Procedure Description:
OVARIAN CYSTS
What To Expect:
In
a reproductive age woman, an egg is formed each month in the first two
weeks of the menstrual cycle. It is surrounded by a cystic area full of
fluid called a follicle. Usually a follicle does not get bigger than
2.5 cm. At approximately 2 weeks after menses and 2 weeks before the
next menses the egg extrudes from the follicle (ovulation) and the
cystic area heals over to become a corpus luteum (luteal) cyst. This
cyst forms some cells which secrete estrogen and progesterone. When
pregnancy does not occur, the cyst just dissolves and goes away.
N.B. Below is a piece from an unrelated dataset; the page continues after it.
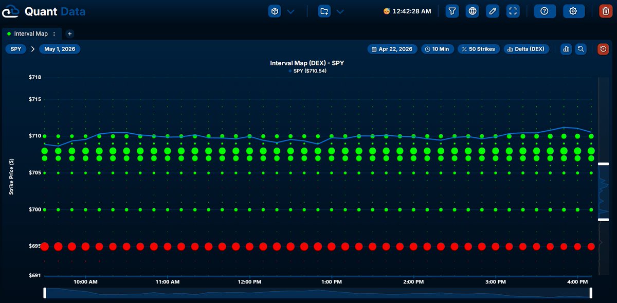617x303 pixels.
Task: Click the globe icon in top toolbar
Action: pos(473,11)
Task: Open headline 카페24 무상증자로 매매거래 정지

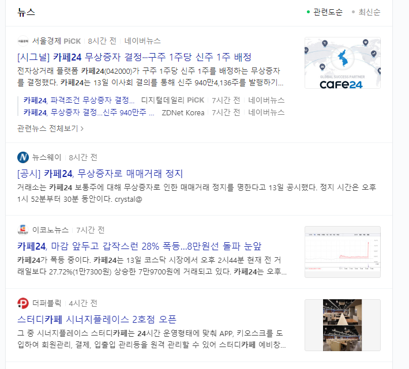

Both
the follicular cyst and the luteal cyst can sometimes go "haywire" and
just continue to grow and not go away when they should. Eventually they
both go away but sometimes they can swell up, rupture, bleed or even
twist causing moderate pain before they go away. Most cysts under 3 cm
will gradually regress on their own and do not cause symptoms.
Preprocedure:
Cysts
up to 5 cm in size almost always regress eventually and most doctors do
not recommend surgery without giving those cysts 3-4 months to dissolve
themselves. Sometimes other cysts can form in the ovary that do not
come and go with the monthly menstrual cycle. Endometriotic
cysts(endometriomas) and benign ovarian tumors like cystadenomas or
dermoids can form in the ovary. Endometriosis can cause pain whereas
the other ovarian tumors generally do not. When cysts, other than
endometriomas cause moderate pain, they usually do so rather acutely
such as when they rupture, bleed or twist. If you get a sudden onset of
lower abdominal pain then you need to be evaluated for a cyst. Also if
you have a sudden onset of pain and nausea and vomiting, that may
represent a twisted cyst. If you have a ruptured cyst, bleeding into a
cyst (some call it a bruised ovary), the pelvic pain may take as long
as 3-4 months to totally go away. At other times the pain is
incapacitating enough that emergency surgery must be performed.